**Problem requirements**. Only the lines from the one containing "This screenshot has height=509, width=960." through the last line below should be written out, exactly and with both ends kept.

Extracted records START

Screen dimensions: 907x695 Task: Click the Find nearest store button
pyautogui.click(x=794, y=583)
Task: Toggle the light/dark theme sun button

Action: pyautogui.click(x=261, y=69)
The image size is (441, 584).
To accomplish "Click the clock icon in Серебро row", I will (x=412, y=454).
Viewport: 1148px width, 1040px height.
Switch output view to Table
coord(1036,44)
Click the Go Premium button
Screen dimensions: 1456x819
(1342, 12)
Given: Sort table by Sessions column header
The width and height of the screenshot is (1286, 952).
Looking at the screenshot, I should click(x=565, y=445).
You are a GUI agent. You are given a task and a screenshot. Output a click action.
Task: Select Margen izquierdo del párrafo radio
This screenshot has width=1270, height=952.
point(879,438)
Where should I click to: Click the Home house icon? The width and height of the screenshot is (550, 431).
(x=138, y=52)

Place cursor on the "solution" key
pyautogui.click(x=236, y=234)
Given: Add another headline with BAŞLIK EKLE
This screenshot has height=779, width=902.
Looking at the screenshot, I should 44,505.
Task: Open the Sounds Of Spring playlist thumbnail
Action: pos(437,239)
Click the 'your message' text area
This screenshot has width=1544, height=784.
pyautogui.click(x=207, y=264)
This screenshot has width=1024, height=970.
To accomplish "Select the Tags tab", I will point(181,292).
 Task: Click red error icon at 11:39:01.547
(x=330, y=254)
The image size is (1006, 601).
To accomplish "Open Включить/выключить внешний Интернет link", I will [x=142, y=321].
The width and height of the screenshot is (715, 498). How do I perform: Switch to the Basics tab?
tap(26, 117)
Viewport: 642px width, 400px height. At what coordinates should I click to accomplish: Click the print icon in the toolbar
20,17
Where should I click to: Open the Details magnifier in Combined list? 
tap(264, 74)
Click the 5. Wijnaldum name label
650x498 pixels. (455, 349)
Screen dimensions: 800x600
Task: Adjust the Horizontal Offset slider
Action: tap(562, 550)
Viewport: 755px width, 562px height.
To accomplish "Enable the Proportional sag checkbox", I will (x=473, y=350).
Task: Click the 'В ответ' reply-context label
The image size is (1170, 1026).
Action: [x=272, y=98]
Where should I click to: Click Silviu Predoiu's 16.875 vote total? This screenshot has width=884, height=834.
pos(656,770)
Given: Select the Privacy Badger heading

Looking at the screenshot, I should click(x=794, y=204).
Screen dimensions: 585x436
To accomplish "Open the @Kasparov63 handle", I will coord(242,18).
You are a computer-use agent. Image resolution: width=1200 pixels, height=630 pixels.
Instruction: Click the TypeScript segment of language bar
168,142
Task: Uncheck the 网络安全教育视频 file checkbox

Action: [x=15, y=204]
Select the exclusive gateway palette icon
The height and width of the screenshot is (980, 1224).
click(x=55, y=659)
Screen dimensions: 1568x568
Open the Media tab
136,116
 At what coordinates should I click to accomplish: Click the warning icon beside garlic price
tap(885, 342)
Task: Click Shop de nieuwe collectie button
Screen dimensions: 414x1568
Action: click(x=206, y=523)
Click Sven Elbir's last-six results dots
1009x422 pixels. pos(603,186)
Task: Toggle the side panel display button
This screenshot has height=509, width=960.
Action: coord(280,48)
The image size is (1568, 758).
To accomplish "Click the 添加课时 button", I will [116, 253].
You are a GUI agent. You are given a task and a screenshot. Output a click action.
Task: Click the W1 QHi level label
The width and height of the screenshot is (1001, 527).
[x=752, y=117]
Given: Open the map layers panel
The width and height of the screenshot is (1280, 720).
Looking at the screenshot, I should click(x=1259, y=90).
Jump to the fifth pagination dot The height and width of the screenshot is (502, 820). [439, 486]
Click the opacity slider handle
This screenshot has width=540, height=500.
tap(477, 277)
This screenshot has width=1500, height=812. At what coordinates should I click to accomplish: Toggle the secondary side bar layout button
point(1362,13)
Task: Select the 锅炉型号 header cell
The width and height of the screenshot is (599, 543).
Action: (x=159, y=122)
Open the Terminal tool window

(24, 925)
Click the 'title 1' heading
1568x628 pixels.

Extracted records END

**Output of the task**.
This screenshot has height=509, width=960.
Action: coord(280,48)
The image size is (1568, 758).
To accomplish "Click the 添加课时 button", I will [116, 253].
You are a GUI agent. You are given a task and a screenshot. Output a click action.
Task: Click the W1 QHi level label
The width and height of the screenshot is (1001, 527).
[x=752, y=117]
Given: Open the map layers panel
The width and height of the screenshot is (1280, 720).
Looking at the screenshot, I should click(x=1259, y=90).
Jump to the fifth pagination dot The height and width of the screenshot is (502, 820). [439, 486]
Click the opacity slider handle
This screenshot has width=540, height=500.
tap(477, 277)
This screenshot has width=1500, height=812. At what coordinates should I click to accomplish: Toggle the secondary side bar layout button
point(1362,13)
Task: Select the 锅炉型号 header cell
The width and height of the screenshot is (599, 543).
Action: (x=159, y=122)
Open the Terminal tool window

(24, 925)
Click the 'title 1' heading
1568x628 pixels.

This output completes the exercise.